Radiation physicist Bob Chappell, 65, was last seen alive on his yacht Four Winds on January 26, 2009.
His partner, Sue Neill-Fraser, was convicted of his murder in October 2010 but has steadfastly maintained her innocence.
Mr Chappell's body was never found.
The sabotaged yacht was partially submerged but still on its mooring at Sandy Bay the day after he disappeared.
Ms Neill-Fraser's representative, former Integrity Commission chief executive Barbara Etter, made the request for the inquest on the four-year anniversary of Mr Chappell's disappearance.
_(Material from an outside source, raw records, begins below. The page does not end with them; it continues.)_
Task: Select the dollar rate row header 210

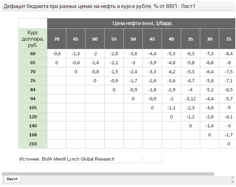Action: tap(33, 144)
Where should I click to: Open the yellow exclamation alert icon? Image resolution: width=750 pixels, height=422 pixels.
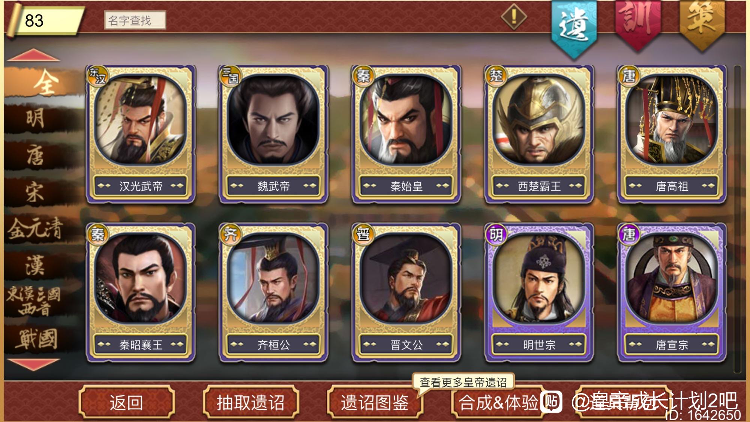pyautogui.click(x=514, y=17)
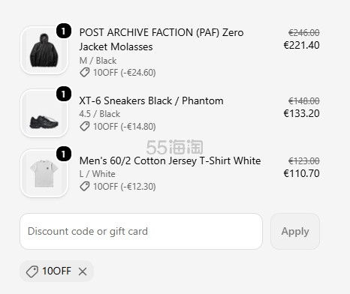This screenshot has height=294, width=350.
Task: Select the XT-6 Sneakers Black / Phantom title
Action: tap(151, 101)
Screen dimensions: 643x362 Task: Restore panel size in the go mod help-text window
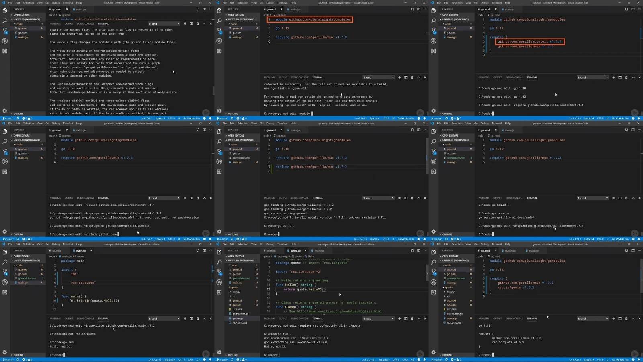(x=204, y=23)
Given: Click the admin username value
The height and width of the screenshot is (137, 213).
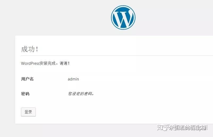Looking at the screenshot, I should pos(73,79).
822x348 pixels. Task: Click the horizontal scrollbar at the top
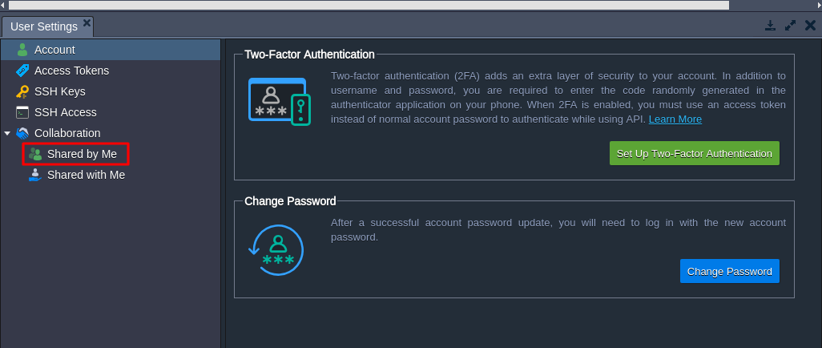point(369,5)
She said there had never been a completed formal inquest into his death.
``Ms Neill-Fraser's conviction was based entirely on a circumstantial case, with no body, no weapon, no forensic evidence linking her to the crime scene, no plausible motive, no admissions or confessions and no eyewitnesses to the actual crime,'' Mrs Etter said yesterday.
Neill-Fraser's daughter Sarah Bowles has likened her mother's case to that of Lindy Chamberlain and the death of her baby Azaria at Uluru in 1980.
``There is a palpable and continuing sense of unease and disquiet in the community about the case and the soundness of our mother's conviction,'' Mrs Bowles said.